◆ WHAT IS ASKED ◆
Replace "button" with "link" in the entries from the line with "This screenshot has" up to and including the line with "pyautogui.click(x=350, y=386)", and keep everything else the same. Give back only those lines, without the pictures.

◆ RAW RECORDS ◆
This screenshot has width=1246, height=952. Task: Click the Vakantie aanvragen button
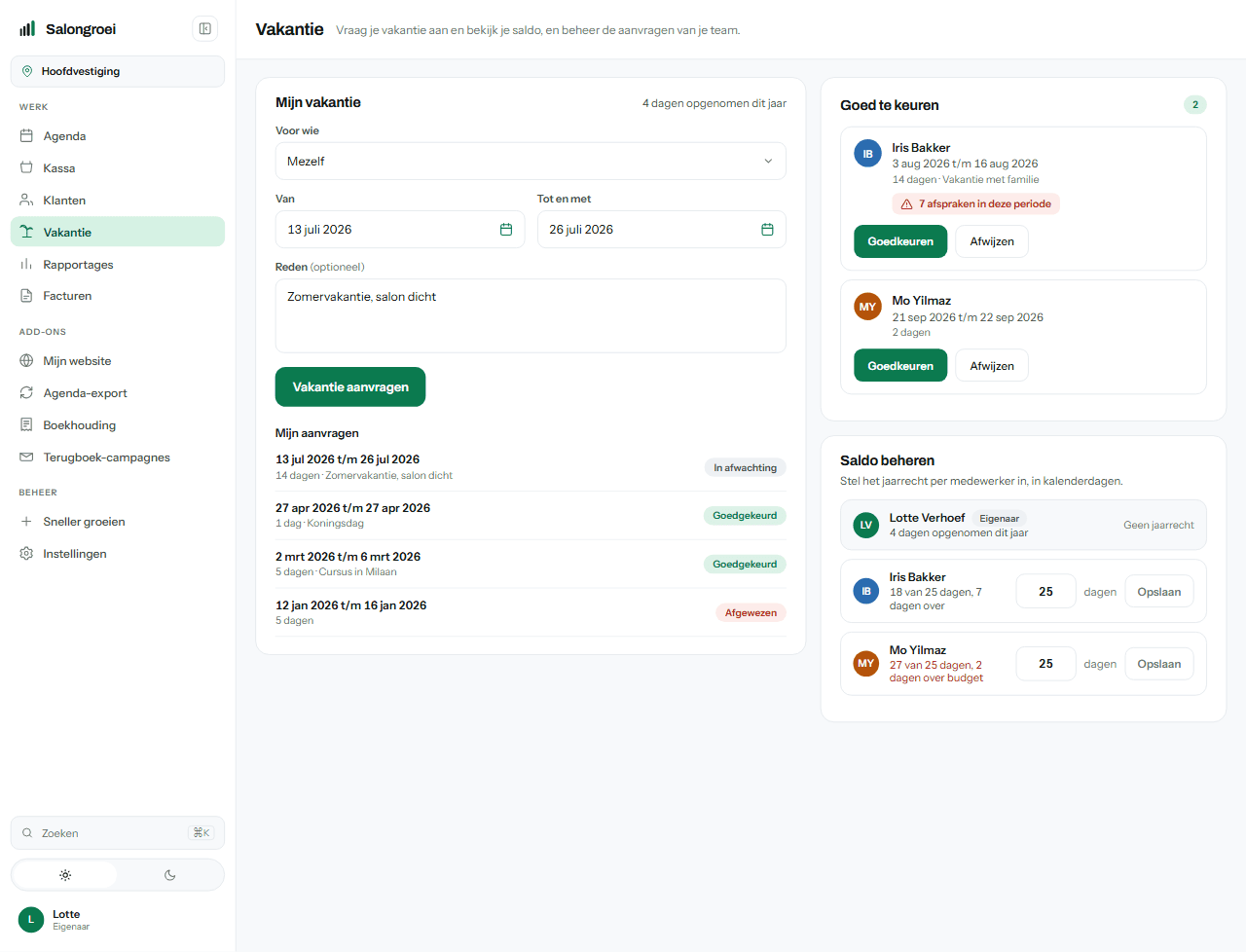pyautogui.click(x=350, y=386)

==

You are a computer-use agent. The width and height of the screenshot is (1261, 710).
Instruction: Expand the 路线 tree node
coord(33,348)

* * *

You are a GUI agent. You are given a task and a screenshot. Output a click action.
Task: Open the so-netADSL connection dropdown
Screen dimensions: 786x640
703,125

◆ REPLY TO THE EXERCISE ◆
This screenshot has width=1246, height=952. Task: Click the Vakantie aanvragen link
pyautogui.click(x=350, y=386)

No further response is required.